I want to focus on this claim that media progressives will now be “tougher” on Obama, but first, an aside: Hendrik Hertzberg proclaims that they will now be even “more respectful” of Obama than they have been. Short of formally beatifying him, or perhaps transferring all their worldly possessions to him, is that even physically possible? Is there a reverence ritual that has been left unperformed, [swooning praise left to be lavished upon him, heinous acts by him that have not yet been acquiesced to if not affirmatively sanctioned in the name of keeping him empowered? That media progressives will try to find ways to be even “more respectful” to the president is nothing short of scary.]

Eugene Robinson: Boehner Plays a Weak Hand

How dare he? President Obama, I mean: How dare he do what he promised during the campaign? How dare he insist on a “balanced approach” to fiscal policy that includes an teensy-weensy tax increase for the rich? Oh, the humanity. [..]

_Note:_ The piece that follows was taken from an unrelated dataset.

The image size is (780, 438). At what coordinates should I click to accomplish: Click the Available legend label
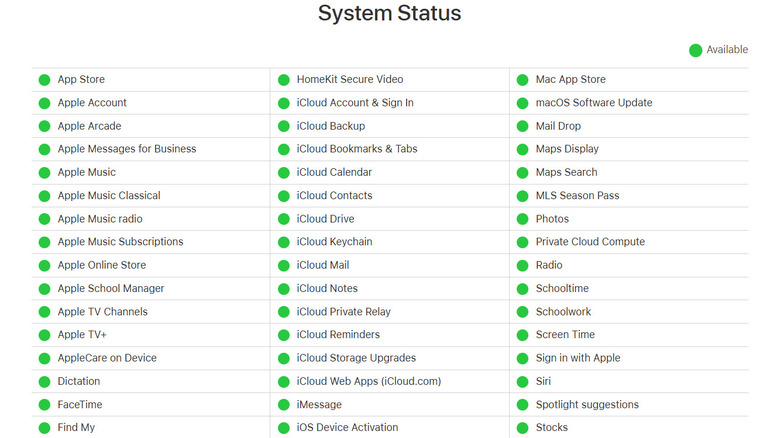(727, 50)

“The president’s idea of a negotiation is, roll over and do what I ask,” Boehner groused.

Hmmm. Where do you imagine the president might have learned this particular bargaining technique? Might his instructors have been Boehner’s own House Republicans, who went so far as to hold the debt ceiling for ransom-and with it, the nation’s full faith and credit-in order to get their way?

George Lakoff: Why It’s Hard to Replace the “Fiscal Cliff” Metaphor

Writers on economics have been talking since the election about why the “fiscal cliff” metaphor is misleading. Alternative metaphors have been offered like the fiscal hill, fiscal curb, and fiscal showdown, as if one metaphor could easily be replaced by another that makes more sense of the real situation. But none of the alternatives has stuck, nor has the fiscal cliff metaphor been abandoned. Why? Why do some metaphors have far more staying power than others, even when they give a misleading picture of a crucial national issue?

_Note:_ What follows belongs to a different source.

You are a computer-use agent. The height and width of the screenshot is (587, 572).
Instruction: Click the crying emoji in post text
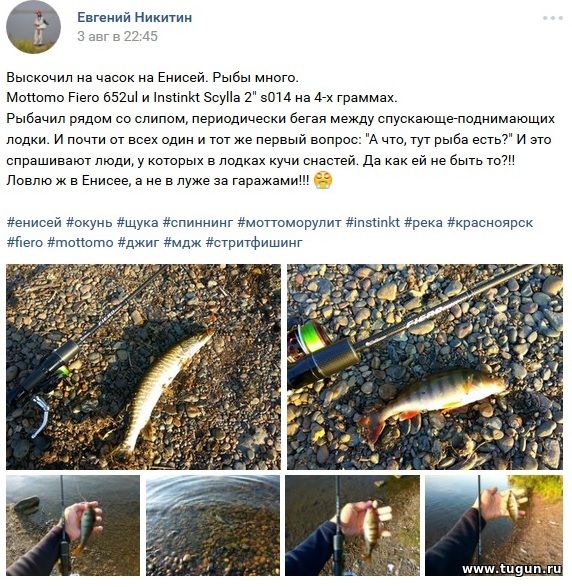323,180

The reason has to do with the way that metaphorical thought and language work in the brain. From a cognitive linguistics perspective, “fiscal cliff” is not a simple metaphor bringing “fiscal” together with “cliff.” It is instead a linguistic metaphor that is understood via a highly integrated cascade of other deeper and more general conceptual metaphors.

A cascade is a neural circuit containing and coordinating neural circuits in various parts of the brain.